When you’re choosing which new science fiction movie to see this weekend, you realize that what’s currently at the megaplex is not going to top the brilliance of The Bride of Frankenstein or even Arrival. What you hope for is the solid excellence of a Blade Runner 2049, or failing that, the camp appeal of a good-bad flick like Zardoz or Battlefield Earth.
Opera fans are, in fact, very like science fiction fans (after all, opera is the same thing as space opera, only without the space), and we too long for a new work that approaches one of the polar extremes of “masterpiece” or “guilty pleasure.”
Sadly, though, the latest effort of composer Thomas Adès, The Exterminating Angel, which had its American premiere Thursday night at the Met, achieves neither goal.

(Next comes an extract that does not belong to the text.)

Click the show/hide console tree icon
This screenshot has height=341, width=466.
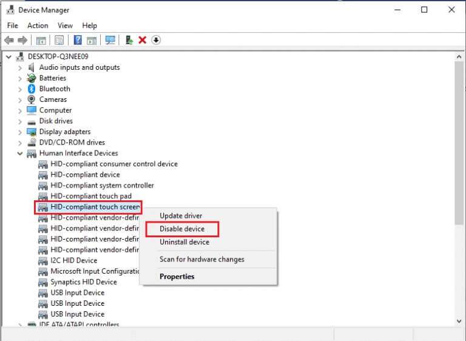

It’s pricey but inept, a Geostorm of the lyric theater.
The trouble, I think, begins with the choice of source material: the enigmatic 1962 film of the same name by Luis Buñuel. An exegesis of this picture, which concerns a group of socialites mysteriously trapped in an elegant drawing-room, is outside the scope of this review, but in a basic way the material seems anti-operatic.
The running joke (if you care to interpret the film as a black comedy) is that these one-percenters are so lacking in affect that when confronted by the supernatural they fall prey to ennui and do nothing but bicker listlessly.
Adès and his librettist Tom Cairns have turned up the dial on the melodrama, exaggerating every plot point and visual element to the point of expressionism. For instance, instead of an offhand request for a spoon to stir the morning coffee (as in the film) the opera offers a mini mad scene for the flaming queen Francisco about how he can hardly be expected to use a teaspoon when a coffee spoon is indicated by proper etiquette.
Iestyn Davies, with his cool but pungent countertenor, strikes just the right note of bitchy triviality in this part. It’s a pity, though, that in condensing the story, Cairns chose to cherry-pick the most repulsive qualities from half a dozen characters and assign them to the gay dude.
But the libretto is subtle compared to Adès’ orchestral music. The more bombastic moments, with screaming brass, thundering percussion and the wail of the Ondes Martenot, left me wondering if Klaatu and Gort were about to make a cameo appearance. And the strenuous vocal lines are as wearing on the ear as they must be on the singers’ larynxes: more whooping and grunting than you’d get in a season’s worth of Elektra.
After slavishly following the film’s scenario for most of its length, the opera suddenly detours in its last 20 minutes or so. One of the guests, opera diva Leticia, launches into an aria describing an apocalyptic vision.
Or so we assume, since the vocal line drives the gifted soprano Audrey Luna into an insanely high dog-whistle register where the text all sounds like “eep-eep-eep.” And then all hell breaks loose. Bells ring, people scream, the orchestra almost literally explodes and then…
Well, what should happen next is a version of the film’s denouement: the rescued party guests attend a Mass of thanksgiving, only to discover that now they can’t escape from the church. But instead of this ironic close, the opera opts for what you might call the “Stephen King” finale: the house comes to life and eats everybody.
There are a few things to admire in this opera, including the composer’s virtuosity in creating viscerally exciting walls of sound, as well as some subtle performances in supporting roles from veteran singers like Rod Gilfry and Alice Coote.
But mostly The Exterminating Angel inadvertently creates a sense of empathy for its unsympathetic characters, as we in the audience get to experience first-hand what it feels like to be trapped.